[Rows of pointing data]
-- start --

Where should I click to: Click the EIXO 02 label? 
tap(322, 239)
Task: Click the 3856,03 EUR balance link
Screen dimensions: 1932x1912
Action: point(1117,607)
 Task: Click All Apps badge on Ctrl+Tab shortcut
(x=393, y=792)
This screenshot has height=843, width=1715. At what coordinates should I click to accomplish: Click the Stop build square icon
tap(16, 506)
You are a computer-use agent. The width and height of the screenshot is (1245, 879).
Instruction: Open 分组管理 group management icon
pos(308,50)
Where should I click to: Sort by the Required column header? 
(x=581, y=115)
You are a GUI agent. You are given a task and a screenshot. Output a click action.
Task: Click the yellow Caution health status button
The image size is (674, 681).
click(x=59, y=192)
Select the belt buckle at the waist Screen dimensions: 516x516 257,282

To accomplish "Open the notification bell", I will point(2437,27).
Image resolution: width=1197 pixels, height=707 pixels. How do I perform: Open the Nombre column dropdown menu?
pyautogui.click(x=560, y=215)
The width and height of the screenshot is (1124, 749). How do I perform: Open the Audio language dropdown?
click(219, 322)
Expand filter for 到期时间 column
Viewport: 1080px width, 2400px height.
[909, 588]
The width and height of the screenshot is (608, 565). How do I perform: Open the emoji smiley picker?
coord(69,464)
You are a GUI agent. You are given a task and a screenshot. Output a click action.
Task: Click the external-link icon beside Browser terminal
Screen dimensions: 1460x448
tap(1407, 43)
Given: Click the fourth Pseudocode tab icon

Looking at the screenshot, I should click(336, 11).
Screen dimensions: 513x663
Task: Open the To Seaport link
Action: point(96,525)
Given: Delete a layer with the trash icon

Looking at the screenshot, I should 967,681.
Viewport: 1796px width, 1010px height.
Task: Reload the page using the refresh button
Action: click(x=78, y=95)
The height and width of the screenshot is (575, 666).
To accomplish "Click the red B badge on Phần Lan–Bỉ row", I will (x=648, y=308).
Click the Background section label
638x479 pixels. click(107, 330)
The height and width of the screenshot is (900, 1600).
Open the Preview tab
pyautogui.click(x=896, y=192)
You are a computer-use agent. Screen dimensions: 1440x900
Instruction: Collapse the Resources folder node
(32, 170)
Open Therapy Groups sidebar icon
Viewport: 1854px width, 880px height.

-- end --

*Exercise task*.
Rewrite the rows from the start of the rows through the line holding "(x=393, y=792)", inclusive, keeping the requests as they are. Multiply every coordinate in the answers by 2.3 and round each result to a whole number, rounding halves up.

*Task output*.
Where should I click to: Click the EIXO 02 label? 
tap(741, 550)
Task: Click the 3856,03 EUR balance link
Screen dimensions: 1932x1912
Action: point(2569,1396)
 Task: Click All Apps badge on Ctrl+Tab shortcut
(x=904, y=1822)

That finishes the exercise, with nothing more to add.